Tekil Mesaj gösterimi
Alt 01-03-2007, 12:14   #4
imparator
Guest
 
imparator - ait Kullanıcı Resmi (Avatar)
 

20. yüzyıldaki değişimler

20. yüzyılda kadın işinin doğası radikal biçimde değişti. Birinci Dünya Savaşında kadınların kitlesel olarak çalışmasına tanık olundu. Bütün büyük Avrupa ülkelerinde, kapitalist sınıf cephedeki erkeklerin yerine kadın işçileri sürdü. Birinci Dünya Savaşının arifesinde, çalışan kadınların beşte birinden fazlası ev hizmetinde çalışıyordu. Genellikle en tehlikeli koşullarda ve kuşkusuz erkeklere verilen ücretlerden daha az ücretler verilerek cephane fabrikalarında çalışmaya teşvik edilen kadınlarla birlikte bu artık değişmeye başlamıştı. Kadınlar için bu, patronun evinde yaşama mecburiyeti gibi kısıtlamalar anlamına gelen ev hizmeti köleliğine göre bir ilerleme demekti. Bununla birlikte, cephane fabrikalarında hız artırımı sömürünün artmasını da beraberinde getirdi. Bu, sendikal harekete büyük bir meydan okumaydı. Kadınları işgücünden söküp atmanın imkânsızlığıyla yüz yüze gelen sendikalar, “işe göre ücret için mücadele vermek” zorunda kaldı. Clydeside’da, Sheffield’da ve metal sanayiinin diğer merkezlerinde, en büyük çaba gösterenler tabandaki işyeri temsilcileriydi. Bu sırada sendikal hareketin resmi önderliği, hükümetin savaş girişimlerini desteklemek için milliyetçi bir çaba içindeydi ve sendikal hareket çerçevesinde elde edilmiş olan bütün kazanımlardan vazgeçmekle meşguldü.

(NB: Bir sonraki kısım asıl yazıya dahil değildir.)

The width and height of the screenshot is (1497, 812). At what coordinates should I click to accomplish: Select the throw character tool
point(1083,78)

Benzer şekilde savaş döneminde Almanya’da da kadın işçi sayısı %230 arttı. Çok geçmeden, metal sanayiinde ve makine araçları sanayiinde yalnızca kadın işçiler çalışır oldu. Almanya’nın en büyük silah fabrikası olan Essen’deki Krupps tesislerinde 1911 yılında kadın işçi yokken, 1914 yılında 11.000 kadın işçi çalışmaktaydı. Gece işini yasaklamak gibi kadın işçileri koruyan bütün yasalar, savaş döneminde nerdeyse hiç uygulanmadı. İşverenler kadın emeğinden devasa kârlar elde ettiler. Kadınlara erkeklerden daha az ücret ödeniyordu. Almanya’da yapılan ve kadınların katıldığı savaş karşıtı gösterileri ateşleyen de, sömürünün bu seviyede olmasıydı Çok düşük ücretlerle ailelerine bakmaya çalışan kadınların evde ve işyerinde suyu sıkılıyordu. Hükümetin savaş kampanyasını koşulsuz destekleyen Alman Sosyal Demokrat Partisinin resmi örgütünce desteklenmemesine rağmen açlık yürüyüşleri örgütlendi.

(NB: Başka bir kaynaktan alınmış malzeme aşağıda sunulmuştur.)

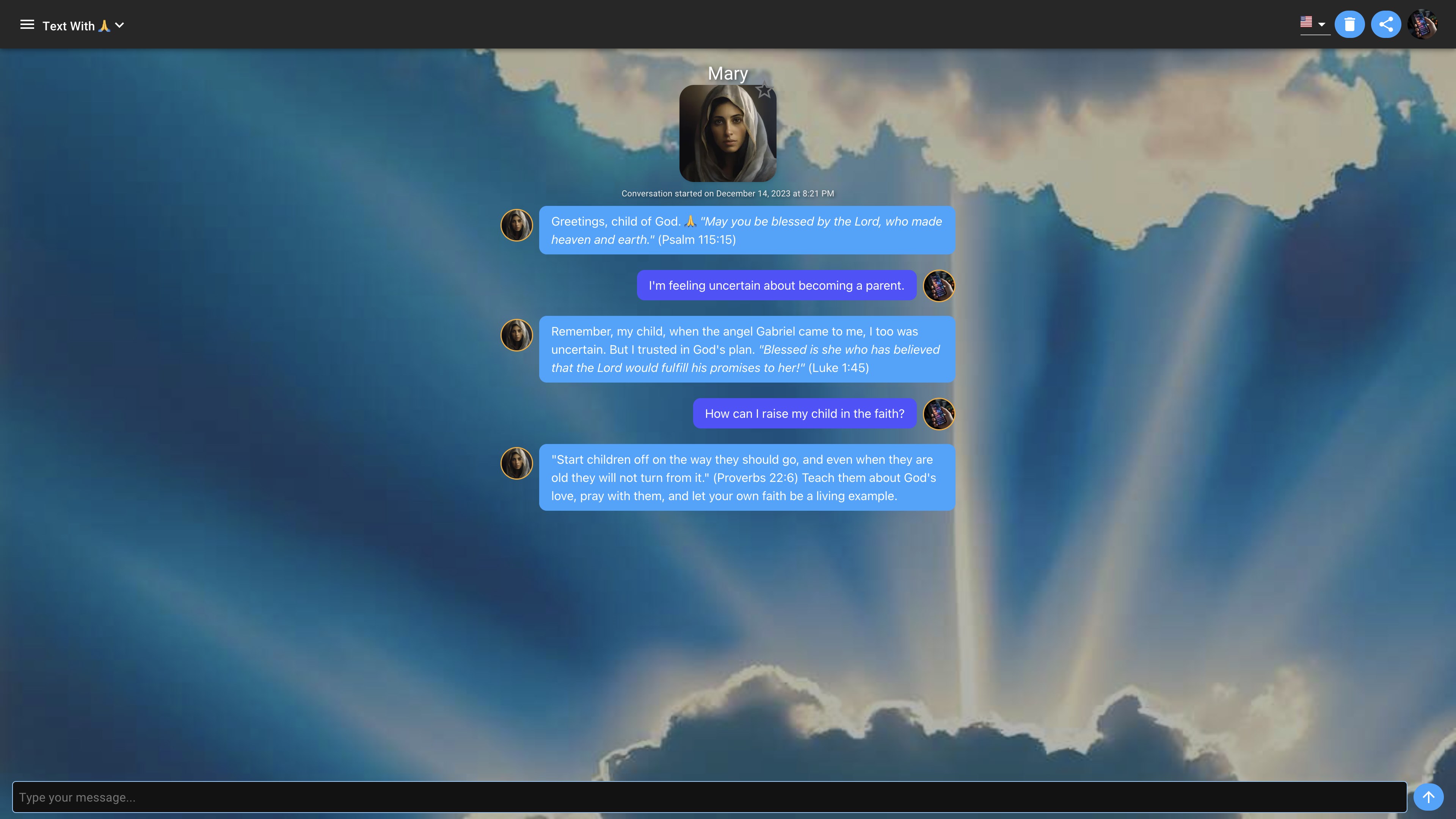1456x819 pixels.
Task: Click Mary's avatar beside Gabriel message
Action: pyautogui.click(x=516, y=335)
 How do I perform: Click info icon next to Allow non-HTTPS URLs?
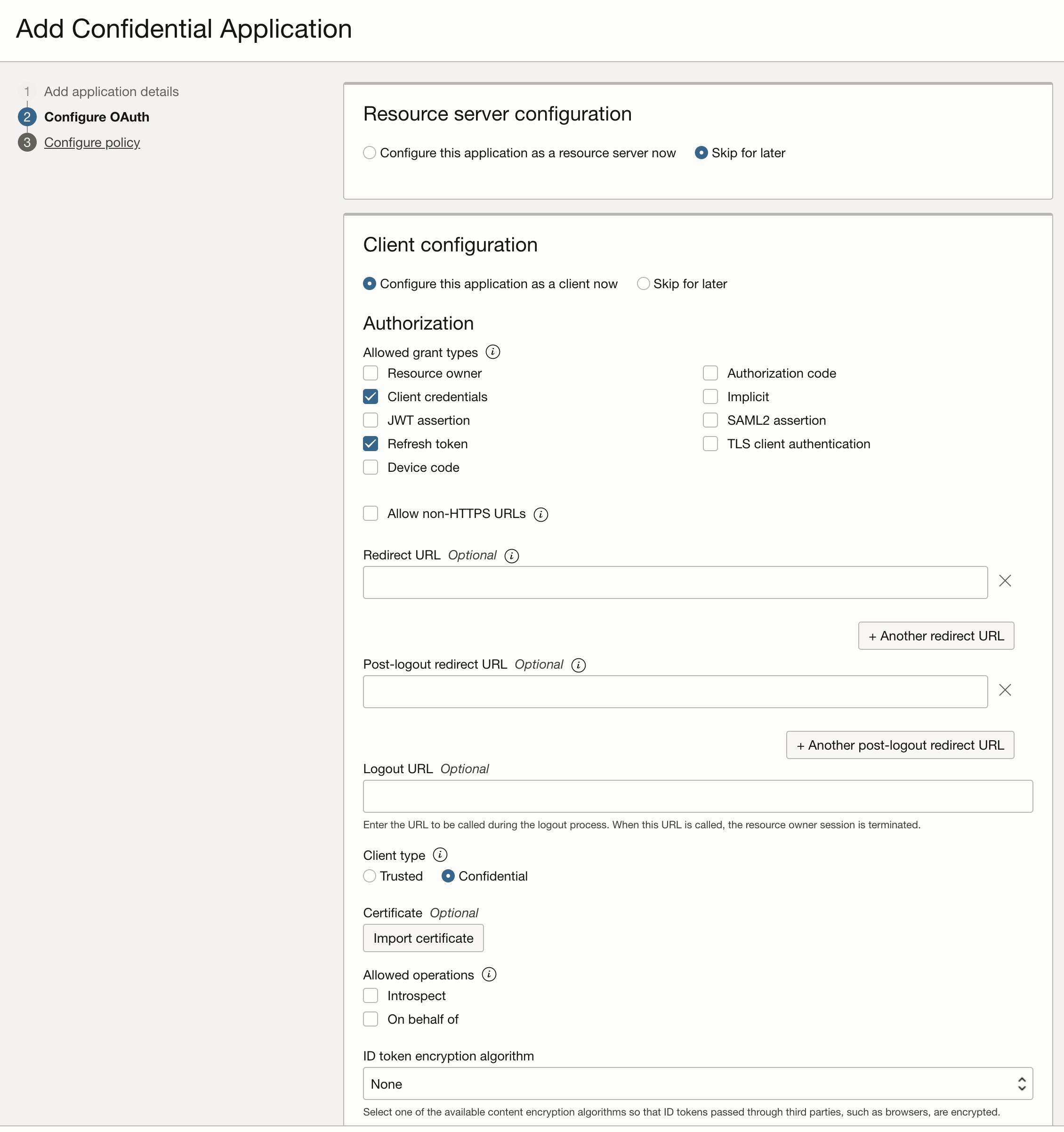click(x=540, y=514)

Savaştan sonra kadınlar evlerine ya da ev hizmetçiliğine dönmek istemediler. 1920’li ve 30’lu yılların yüksek işsizlik oranları, kadınların çalışmaktan vazgeçirilmesinde etkili oldu ve hükümetler kadınları yeniden işgücünün dışına sürdüler. İşsizlik yasalarının birinde geçen “gerçek anlamda iş aramayanlar” maddesi, tıpkı bugünkü iş arama ve yerleştirme sisteminde olduğu gibi, kadınları ev hizmetlerinde çalışmaya zorlamak için kullanıldığı gibi, erkekleri de beğenilmeyen ve düşük ücretli işleri kabul etmeye zorlamak için kullanıldı. Bu tür işleri reddetmeniz, işsizlik yardımını da kaybetmeniz demekti.